Workers compensation insurers are ongoing targets for technology investments designed to keep the sector competitive and boost performance. Without it, market consolidation is likely, Fitch Ratings said in a new report.

“As the largest U.S. commercial lines segment, workers compensation is a focal point for insurers’ efforts to leverage new technologies to gain operating efficiency, reduce workplace injuries and improve claims outcomes,” Jim Auden, managing director at Fitch, said in prepared remarks. “Insurers that lag in innovation face the risk of adverse selection in their underwriting portfolio and expense disadvantages – changes that make them more likely consolidation targets given recent market M&A activity.”

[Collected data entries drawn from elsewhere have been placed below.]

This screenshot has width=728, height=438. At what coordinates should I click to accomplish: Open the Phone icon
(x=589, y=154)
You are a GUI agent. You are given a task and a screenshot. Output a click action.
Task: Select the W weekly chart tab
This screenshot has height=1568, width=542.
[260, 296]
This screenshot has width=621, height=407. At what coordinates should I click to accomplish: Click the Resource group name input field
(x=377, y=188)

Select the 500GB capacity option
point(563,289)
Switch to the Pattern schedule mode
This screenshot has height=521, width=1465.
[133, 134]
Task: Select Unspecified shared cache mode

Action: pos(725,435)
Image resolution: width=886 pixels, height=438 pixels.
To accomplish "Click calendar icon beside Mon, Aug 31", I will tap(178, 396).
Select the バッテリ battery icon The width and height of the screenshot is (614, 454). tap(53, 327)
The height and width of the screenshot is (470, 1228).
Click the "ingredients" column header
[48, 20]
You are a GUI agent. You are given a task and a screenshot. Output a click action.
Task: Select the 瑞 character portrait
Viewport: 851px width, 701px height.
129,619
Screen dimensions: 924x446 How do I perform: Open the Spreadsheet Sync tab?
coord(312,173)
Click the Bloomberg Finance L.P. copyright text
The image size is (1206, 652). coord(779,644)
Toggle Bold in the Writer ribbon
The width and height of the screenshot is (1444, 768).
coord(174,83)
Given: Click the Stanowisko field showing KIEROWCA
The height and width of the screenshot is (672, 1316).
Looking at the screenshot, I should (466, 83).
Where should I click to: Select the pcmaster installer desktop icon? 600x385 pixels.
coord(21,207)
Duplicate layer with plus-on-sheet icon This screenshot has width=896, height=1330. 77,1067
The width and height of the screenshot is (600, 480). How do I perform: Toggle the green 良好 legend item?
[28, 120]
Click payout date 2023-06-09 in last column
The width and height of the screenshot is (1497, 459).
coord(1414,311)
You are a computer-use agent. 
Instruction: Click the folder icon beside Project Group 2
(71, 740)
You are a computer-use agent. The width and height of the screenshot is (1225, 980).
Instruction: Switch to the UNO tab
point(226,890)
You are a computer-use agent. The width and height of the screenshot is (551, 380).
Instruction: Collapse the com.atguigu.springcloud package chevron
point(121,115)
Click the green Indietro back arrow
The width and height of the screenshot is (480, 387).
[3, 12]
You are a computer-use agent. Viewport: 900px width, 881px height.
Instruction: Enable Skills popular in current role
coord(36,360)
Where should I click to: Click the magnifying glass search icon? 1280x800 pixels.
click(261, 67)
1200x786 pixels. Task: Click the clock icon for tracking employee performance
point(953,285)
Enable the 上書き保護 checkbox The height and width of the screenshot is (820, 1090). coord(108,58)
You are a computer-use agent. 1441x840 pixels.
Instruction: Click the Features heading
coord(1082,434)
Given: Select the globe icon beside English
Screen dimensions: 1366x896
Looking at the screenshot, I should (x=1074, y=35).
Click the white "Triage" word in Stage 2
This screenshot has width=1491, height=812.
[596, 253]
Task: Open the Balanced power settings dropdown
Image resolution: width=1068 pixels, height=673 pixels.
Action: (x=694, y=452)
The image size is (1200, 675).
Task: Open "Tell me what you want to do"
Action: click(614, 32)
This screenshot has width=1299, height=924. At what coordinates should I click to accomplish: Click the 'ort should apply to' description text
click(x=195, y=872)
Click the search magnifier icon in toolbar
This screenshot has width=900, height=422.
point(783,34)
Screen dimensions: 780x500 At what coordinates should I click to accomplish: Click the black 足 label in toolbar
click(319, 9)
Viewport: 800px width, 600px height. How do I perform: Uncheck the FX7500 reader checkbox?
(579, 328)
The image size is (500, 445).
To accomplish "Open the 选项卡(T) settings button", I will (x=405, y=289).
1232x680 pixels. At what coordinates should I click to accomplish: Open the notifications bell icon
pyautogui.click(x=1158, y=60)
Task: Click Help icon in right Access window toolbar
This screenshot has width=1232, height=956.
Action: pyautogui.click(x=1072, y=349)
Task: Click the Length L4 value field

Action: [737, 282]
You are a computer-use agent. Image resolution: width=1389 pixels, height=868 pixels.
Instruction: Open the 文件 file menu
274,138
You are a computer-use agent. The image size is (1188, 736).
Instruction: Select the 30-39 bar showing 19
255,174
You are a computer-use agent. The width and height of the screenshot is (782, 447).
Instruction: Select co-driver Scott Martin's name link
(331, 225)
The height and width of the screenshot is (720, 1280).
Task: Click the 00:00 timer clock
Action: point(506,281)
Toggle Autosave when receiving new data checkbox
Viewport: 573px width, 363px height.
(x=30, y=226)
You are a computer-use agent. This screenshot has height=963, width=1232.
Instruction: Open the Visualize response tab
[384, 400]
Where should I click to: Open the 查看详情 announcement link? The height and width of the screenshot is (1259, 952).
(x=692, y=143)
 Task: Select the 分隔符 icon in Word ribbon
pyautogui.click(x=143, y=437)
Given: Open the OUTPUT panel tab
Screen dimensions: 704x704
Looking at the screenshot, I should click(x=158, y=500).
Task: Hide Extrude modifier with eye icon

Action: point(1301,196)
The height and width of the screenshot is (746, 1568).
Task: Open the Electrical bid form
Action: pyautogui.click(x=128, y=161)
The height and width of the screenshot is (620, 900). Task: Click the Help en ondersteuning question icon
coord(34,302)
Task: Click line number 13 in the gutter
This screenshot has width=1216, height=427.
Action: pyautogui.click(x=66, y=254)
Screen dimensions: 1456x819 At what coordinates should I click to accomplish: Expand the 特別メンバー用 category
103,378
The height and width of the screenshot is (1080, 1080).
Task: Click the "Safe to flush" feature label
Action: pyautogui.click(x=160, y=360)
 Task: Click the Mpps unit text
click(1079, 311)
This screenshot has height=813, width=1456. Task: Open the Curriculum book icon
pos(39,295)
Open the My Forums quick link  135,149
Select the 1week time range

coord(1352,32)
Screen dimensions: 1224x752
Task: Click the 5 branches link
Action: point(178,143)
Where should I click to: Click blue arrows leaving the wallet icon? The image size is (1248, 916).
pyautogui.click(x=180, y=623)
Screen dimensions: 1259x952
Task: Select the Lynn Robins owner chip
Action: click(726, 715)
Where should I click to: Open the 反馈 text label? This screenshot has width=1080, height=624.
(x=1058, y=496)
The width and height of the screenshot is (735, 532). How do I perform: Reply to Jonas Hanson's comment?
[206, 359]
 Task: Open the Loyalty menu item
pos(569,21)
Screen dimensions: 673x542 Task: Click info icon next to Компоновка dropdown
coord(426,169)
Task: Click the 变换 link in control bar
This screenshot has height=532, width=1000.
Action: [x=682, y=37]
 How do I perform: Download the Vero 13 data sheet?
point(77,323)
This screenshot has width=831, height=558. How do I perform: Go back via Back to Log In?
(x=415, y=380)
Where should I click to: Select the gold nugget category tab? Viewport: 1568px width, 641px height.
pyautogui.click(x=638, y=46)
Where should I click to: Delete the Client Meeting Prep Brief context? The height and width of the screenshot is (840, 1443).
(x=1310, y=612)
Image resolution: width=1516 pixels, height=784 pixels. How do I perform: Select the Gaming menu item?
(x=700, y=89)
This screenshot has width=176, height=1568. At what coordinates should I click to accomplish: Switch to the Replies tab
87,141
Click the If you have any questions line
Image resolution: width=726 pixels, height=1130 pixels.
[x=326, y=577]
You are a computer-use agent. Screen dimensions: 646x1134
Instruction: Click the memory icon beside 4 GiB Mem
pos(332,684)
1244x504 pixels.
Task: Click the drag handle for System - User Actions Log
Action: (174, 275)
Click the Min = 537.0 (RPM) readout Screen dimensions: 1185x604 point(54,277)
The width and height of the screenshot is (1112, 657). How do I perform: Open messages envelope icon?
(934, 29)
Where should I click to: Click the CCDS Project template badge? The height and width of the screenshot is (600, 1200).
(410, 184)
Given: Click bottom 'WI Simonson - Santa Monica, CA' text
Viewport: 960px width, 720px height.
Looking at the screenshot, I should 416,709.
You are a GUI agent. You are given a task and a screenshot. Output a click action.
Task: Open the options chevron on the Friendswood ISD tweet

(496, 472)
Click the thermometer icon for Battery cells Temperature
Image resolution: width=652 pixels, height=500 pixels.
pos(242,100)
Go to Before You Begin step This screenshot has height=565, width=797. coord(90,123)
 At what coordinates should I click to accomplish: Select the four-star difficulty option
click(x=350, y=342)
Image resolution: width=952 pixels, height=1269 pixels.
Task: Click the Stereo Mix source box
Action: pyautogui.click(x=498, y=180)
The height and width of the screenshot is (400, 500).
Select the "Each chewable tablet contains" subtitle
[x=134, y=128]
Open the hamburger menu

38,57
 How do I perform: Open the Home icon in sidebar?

It’s not like workers compensation insurers are suffering. As Fitch notes, 2018 was the fourth year that the sector experienced market underwriting profits. But there has been trouble, too, with historically large losses fueled by claims volatility and inadequate pricing. Fitch argues that technology initiatives will create an environment where steadier long-term results are possible.

There’s a lot at stake, with employers spending $96.5 billion on workers compensation coverage for 138 million jobs in 2016, according to statistics cited in the Fitch report. Of that number, 62 percent of the spending involved private insurers, with the rest spread between state funds, federal government entities and self-insured groups.

The Fitch report states that the technology upgrades are designed to help in a number of areas, including reduction of workplace injuries, claims outcome improvements and “broader societal benefits.”

According to the Fitch report, there are a number of areas where technology upgrades could help workers, including:

  • Direct investment in and strategic partnerships with InsurTech firms, in order to tap into their expertise.
  • The use of data analytics in underwriting to make risk segmentation and pricing more sophisticated, in order to improve loss ratios and reduce underwriting volatility.
  • Expansion in the use of connected devices for risk management, such as wearable devices and other sensors, which Fitch said could help promote safer work environments and fewer claims. Drones surveying work sites would also help here, according to the report.
  • Artificial intelligence in claims would also be useful, Fitch said, because it can better help “optimize claims effectiveness, uncover fraudulent activity and predict claims prone to large settlements.”
  • Technology can also help positively shape distribution and customer experience, such as direct online platforms and sophisticated underwriting analytics, Fitch said.

Not everything will be smooth sailing as workers compensation insurers turn to technology. Fitch warned that carriers face challenges including staffing, operations and corporate culture in gaining the full support and environment they need for upgrades to work.

“Measuring the ultimate success of technology investments is also difficult but ultimately lies with the ability to retain and grow the customer base in a profitable fashion,” the Fitch report said.

The Fitch Ratings report is “Innovation in Workers Compensation Insurance – Disruptive Technology: Insurance.”